COLUMBUS (TDB) -- The state agency charged with caring for Ohio's mentally ill residents has scheduled a conference in August that will consider "the right to suicide" for those suffering from psychological disorders. This is a politically, morally and emotionally charged topic that quickly conjures up images of Jack Kevorkian in his former role as Doctor Death.
The subject provokes serious concern about why the Ohio Department of Mental Health -- which is co-sponsoring the event along with a state medical school -- would even flirt with the subject of allowing self-inflicted death for psychiatric patients. It smacks of state-supported euthanasia: Your mind doesn't work normally, take some poison or head to that closet with this short piece or rope.
Details about the conference have surfaced in a circular issued for the state's 2007 Annual Forensic Conference, which takes places August 16 and 17 at a Holiday Inn in Wilmington, Ohio. Phillip J. Resnick, a professor of psychiatry at Case Western Reserve University's medical school, is scheduled to "discuss the right of psychiatric patients to take their own lives. Arguments for and against rational suicide will be explored."
Sounds creepy, too creepy really. This state is now led by a governor who used to make his living as a psychologist. Ted Strickland holds a PH.D on the subject (from the University of Kentucky) and has no doubt counseled people over the years that life is worth living.
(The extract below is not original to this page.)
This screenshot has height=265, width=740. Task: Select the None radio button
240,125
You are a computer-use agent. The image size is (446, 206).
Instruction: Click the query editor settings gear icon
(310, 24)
Indeed, there are legal questions about whether mentally ill prisoners on Death Row should be executed. Is it rational to allow mentally ill citizens who are not on Death Row to execute themselves?
As a matter of politics alone, the state should not sponsor this discussion about self-inflicted euthanasia. It will play into the hands of the right, and be used to say that the Dems now holding power in Columbus are not pro-life -- see, they favor abortion on demand and think psychiatric patients should kill themselves.